O senador e candidato do PL à Presidência da República, Flávio Bolsonaro (PL-RJ) agradeceu nesta sexta-feira (31) à senadora Tereza Cristina (PP-MS) por ter aceitado o convite para integrar sua chapa como candidata a vice-presidente. A composição, no entanto, não avançou após a decisão do Progressistas (PP) de permanecer neutro na disputa presidencial.
Durante entrevista em São Paulo, Flávio afirmou que recebeu com respeito a posição adotada pela direção nacional do partido, mas sinalizou que continuará tentando ampliar sua base de apoio até o encerramento do prazo para definição das chapas, em 5 de agosto.
“Fiquei muito honrado quando ela aceitou o convite para caminhar conosco na qualidade de candidata a vice-presidente e, por questões internas do Progressistas, vimos essa nota dizendo sobre a neutralidade do partido.”
O candidato também fez um agradecimento à legenda, onde iniciou sua trajetória política, ainda no antigo PPB.
“Até o dia 5 tudo pode acontecer. Independentemente de qualquer coisa, quero deixar o meu agradecimento também ao Progressistas. As conversas continuam em vários estados do Brasil.”
Negociações seguem abertas
Questionado se ainda pretende convencer Tereza Cristina ou reverter a decisão do partido, Flávio disse que respeita a posição do PP, mas não descartou novas tratativas.
“Essa nota deixou bem claro que o partido tinha decidido, por maioria, pela neutralidade. Óbvio que eu respeito, mas eu sou brasileiro, não desisto nunca. Vamos continuar nas conversas.”
Segundo o senador, caso a composição com o PP não seja retomada, o PL continuará dialogando com outras legendas, como União Brasil, Republicanos e Podemos, além de avaliar nomes da própria sigla para ocupar a vaga de vice.
Apesar de não integrar a chapa, Flávio afirmou que Tereza Cristina continuará participando da campanha.
“Falei com ela agora há pouco. Ela vai estar com a gente em Brasília e se engajando ainda mais na nossa campanha.”
Neutralidade representa revés
A decisão do Progressistas foi oficializada nesta sexta-feira pela Executiva Nacional do partido, encerrando, ao menos por enquanto, a possibilidade de Tereza Cristina compor a chapa presidencial do PL.
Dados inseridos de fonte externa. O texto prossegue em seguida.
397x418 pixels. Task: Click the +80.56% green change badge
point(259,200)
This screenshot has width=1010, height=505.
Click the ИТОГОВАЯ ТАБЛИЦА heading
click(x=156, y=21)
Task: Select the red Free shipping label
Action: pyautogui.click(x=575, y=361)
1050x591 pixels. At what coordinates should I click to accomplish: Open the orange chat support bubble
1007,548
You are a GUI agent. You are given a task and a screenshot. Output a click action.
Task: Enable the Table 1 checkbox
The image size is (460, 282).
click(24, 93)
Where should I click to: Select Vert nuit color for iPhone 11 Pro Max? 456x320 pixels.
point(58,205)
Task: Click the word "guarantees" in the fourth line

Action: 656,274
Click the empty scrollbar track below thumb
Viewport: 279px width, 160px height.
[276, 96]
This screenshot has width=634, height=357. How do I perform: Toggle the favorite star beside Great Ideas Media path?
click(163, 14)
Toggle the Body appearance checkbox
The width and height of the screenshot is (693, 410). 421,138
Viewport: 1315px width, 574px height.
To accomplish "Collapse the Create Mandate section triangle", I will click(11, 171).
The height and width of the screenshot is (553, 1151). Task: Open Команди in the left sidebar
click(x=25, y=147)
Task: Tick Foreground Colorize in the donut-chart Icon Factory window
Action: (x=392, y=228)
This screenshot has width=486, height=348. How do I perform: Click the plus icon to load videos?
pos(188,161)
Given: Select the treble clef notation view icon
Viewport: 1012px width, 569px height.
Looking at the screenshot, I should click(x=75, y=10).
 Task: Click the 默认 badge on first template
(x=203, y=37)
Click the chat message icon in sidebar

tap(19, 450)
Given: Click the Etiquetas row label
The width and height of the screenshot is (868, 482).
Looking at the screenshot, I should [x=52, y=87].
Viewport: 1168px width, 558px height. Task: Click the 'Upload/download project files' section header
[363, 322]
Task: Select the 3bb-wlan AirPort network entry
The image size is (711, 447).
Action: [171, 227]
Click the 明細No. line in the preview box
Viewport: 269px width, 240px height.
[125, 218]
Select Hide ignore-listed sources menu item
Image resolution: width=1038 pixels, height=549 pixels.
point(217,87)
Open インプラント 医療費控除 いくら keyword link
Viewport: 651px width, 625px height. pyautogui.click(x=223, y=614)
A neutralidade do PP representa um revés para a campanha de Flávio Bolsonaro, que buscava ampliar sua coalizão e atrair o apoio de um dos principais partidos do Centrão. A ex-ministra da Agricultura é considerada uma liderança influente junto ao agronegócio e poderia fortalecer a candidatura em um dos setores estratégicos do eleitorado.